In-Season Strength Training | Work It Training

By Work It Trainer Shane Whitehead, CSCS

Trying to get stronger during the season can be a challenging task.  Your body has a limited ability to recover from the combination of practice, competitions and strength training, so you need to prioritize what is most important at different times throughout the year.  If you have a good plan in place, you can get stronger and stay injury free year after year.

Off Season

Ideally, you would reserve your off-season time for your hardest workouts with a focus on getting as strong as possible.  This is the time to push yourself hard in the gym and increase weights and work capacity.  As the competition season begins to approach, you will need to start dedicating more time to conditioning work as well as skills specific to your sport.

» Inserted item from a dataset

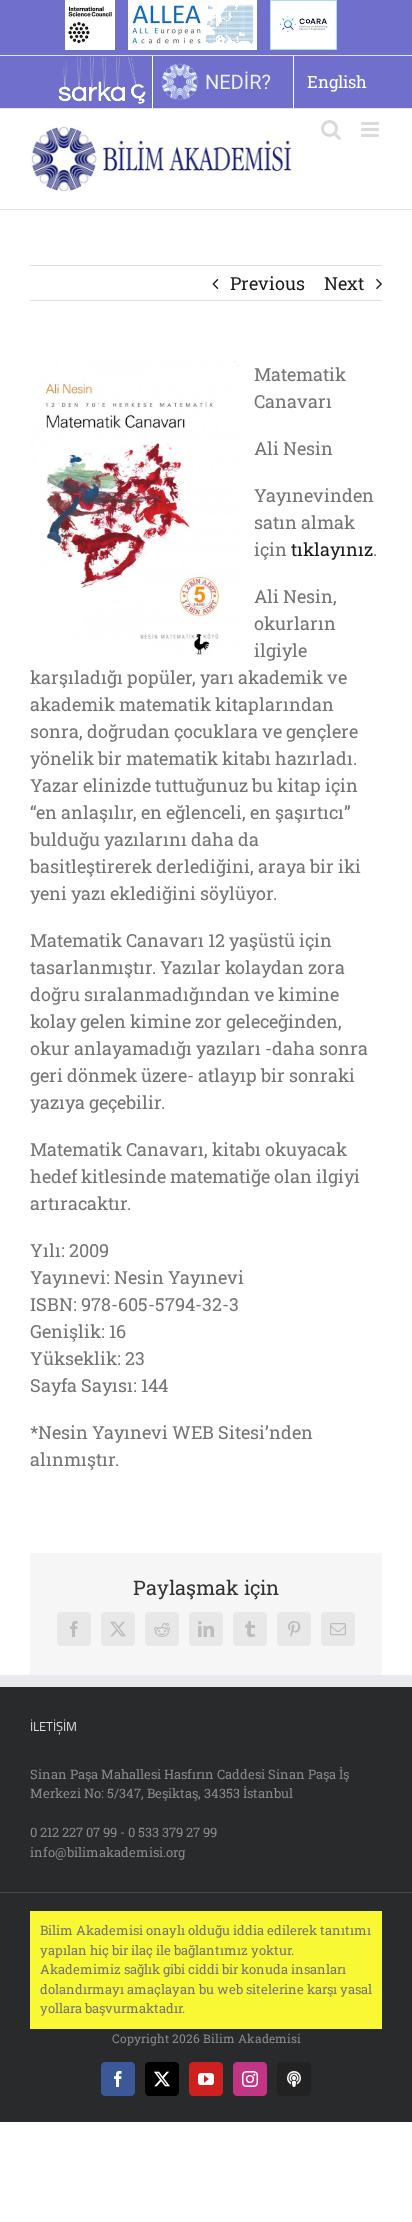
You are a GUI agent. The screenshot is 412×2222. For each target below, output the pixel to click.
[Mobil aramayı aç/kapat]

Once competitions begin, your training routine will start to get more complicated.  You will have to assess your sport and decide what muscles are being used and how hard they are being stressed.  The more physically stressful your competition, the more recovery you will need.  For example, if you are a sprinter, and rely on maximum power and being explosive, your in-season lower body workouts will need to be lower in intensity.  Strength gains should be much slower during the season to avoid fatigue and injury.  Reaching a personal best in your deadlift is great, but if you don’t fully recover and pull a hamstring at your next competition it could impact your performance for the rest of the season.


Since most athletes don’t have much control over their training schedule, the best thing you can do is focus on maximizing recovery.  Diet and sleep can have a huge influence on recovery time so make sure you focus on both.  Getting a minimum of 7.5 hours of sleep (ideally 9) and eating healthy, nutrient-dense foods should be your first priority.  Another great element to incorporate is some type of massage.  The most common is using a foam cylinder (foam roller) or various size balls such as baseballs or softballs.  Using these objects to massage tight or sore muscles can help enhance blood flow and promote faster recovery.  It may be painful at the time, but afterwards you should feel better and be able to return to training faster.